Часть 45 из 54 В начало
Для доступа к библиотеке пройдите авторизацию
Она молча последовала за ним, оцепеневшая, как во сне. Именно это она чувствовала, когда шла от аббатства Ноннберг до Гетрайдегассе – словно она была кем-то другим, лишь наблюдавшим со стороны и с отстранённым, кротким любопытством гадавшим, что будет дальше.
Казармы охранников оказались роскошнее, чем она ожидала. Помимо бараков на этой территории располагались небольшой магазин, конференц-зал и даже кинотеатр. Это был, можно сказать, уютный маленький городок среди разрухи и зла, городок, который построили сами для себя те, кто творил это зло. Вокруг слонялись несколько надзирателей, как мужчин, так и женщин, но никто даже не взглянул на неё. Лотта предположила, что они к этому привыкли; охранники довольно часто брали с собой заключённых, и до нее доходили слухи об их романах с надзирательницами. Здесь, в этом анклаве, жизнь обладала определёнными нормами, о существовании которых она забыла.
Охранник провёл её в барак, в отдельную комнату. Лотта увидела кровать, стул, умывальник, несколько крючков для одежды. Он закрыл за собой дверь, его пальто коснулось руки Лотты.
– Сперва помойся, – велел он, чуть скривив губы. Лотта поняла, что от неё смердит. Кровать скрипнула, когда охранник на неё уселся, и Лотту пронзило осознание, что он будет наблюдать за процессом. Она осторожно подошла к умывальнику, на котором стоял кувшин с водой, лежали кусок мыла и грубое полотенце.

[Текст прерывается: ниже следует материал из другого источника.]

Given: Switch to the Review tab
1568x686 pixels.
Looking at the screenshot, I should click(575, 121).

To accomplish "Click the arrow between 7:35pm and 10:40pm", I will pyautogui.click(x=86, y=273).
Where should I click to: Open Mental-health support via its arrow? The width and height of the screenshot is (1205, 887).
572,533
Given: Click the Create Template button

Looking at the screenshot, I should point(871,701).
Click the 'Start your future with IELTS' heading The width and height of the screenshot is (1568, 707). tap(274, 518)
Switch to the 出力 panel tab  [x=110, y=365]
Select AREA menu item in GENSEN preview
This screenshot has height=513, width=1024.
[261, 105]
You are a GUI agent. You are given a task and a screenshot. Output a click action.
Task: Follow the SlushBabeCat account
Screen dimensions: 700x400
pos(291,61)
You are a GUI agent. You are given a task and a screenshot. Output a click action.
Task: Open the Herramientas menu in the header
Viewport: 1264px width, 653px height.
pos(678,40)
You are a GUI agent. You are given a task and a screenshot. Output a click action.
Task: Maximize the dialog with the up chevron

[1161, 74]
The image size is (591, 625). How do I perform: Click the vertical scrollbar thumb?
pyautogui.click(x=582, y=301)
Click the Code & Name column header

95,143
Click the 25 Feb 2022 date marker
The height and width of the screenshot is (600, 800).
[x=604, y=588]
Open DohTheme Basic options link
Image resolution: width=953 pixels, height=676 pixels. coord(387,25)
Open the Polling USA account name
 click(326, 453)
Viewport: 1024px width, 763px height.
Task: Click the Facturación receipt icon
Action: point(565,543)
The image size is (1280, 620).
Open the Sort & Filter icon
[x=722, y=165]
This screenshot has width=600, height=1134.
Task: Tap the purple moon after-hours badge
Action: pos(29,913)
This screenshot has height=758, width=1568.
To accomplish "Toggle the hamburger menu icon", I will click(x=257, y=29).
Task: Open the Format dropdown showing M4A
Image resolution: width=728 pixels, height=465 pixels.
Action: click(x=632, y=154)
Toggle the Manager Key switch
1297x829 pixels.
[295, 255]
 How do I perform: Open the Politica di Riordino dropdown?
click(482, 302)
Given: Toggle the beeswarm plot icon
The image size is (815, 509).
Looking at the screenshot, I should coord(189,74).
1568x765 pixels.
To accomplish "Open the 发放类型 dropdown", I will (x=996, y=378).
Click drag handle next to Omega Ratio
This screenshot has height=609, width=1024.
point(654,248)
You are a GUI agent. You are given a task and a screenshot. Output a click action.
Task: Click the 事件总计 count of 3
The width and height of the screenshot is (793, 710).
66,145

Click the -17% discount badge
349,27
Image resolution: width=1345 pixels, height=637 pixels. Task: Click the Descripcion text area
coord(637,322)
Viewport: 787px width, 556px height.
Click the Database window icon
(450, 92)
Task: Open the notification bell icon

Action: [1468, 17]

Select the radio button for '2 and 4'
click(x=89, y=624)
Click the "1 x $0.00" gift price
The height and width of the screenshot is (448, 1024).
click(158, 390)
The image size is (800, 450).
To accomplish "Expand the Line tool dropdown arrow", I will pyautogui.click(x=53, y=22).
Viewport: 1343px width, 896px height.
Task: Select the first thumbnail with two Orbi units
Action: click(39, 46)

– Мне… – начала она, потому что брать мыло охранника для заключённого могло считаться дерзостью, за которую ожидала смерть.
– Да, – нетерпеливо пробормотал он, указав на мыло.
На миг, всего только на миг, Лотта подумала, что не может вот так пожертвовать гордостью и честью, но тут же осознала бессмысленность сопротивления. Если она его разозлит, он может причинить вред Биргит. И потом, она ведь уже согласилась, значит, между ними была заключена сделка, и она должна выполнять её условия. Она не станет бороться, она будет послушна даже в этом.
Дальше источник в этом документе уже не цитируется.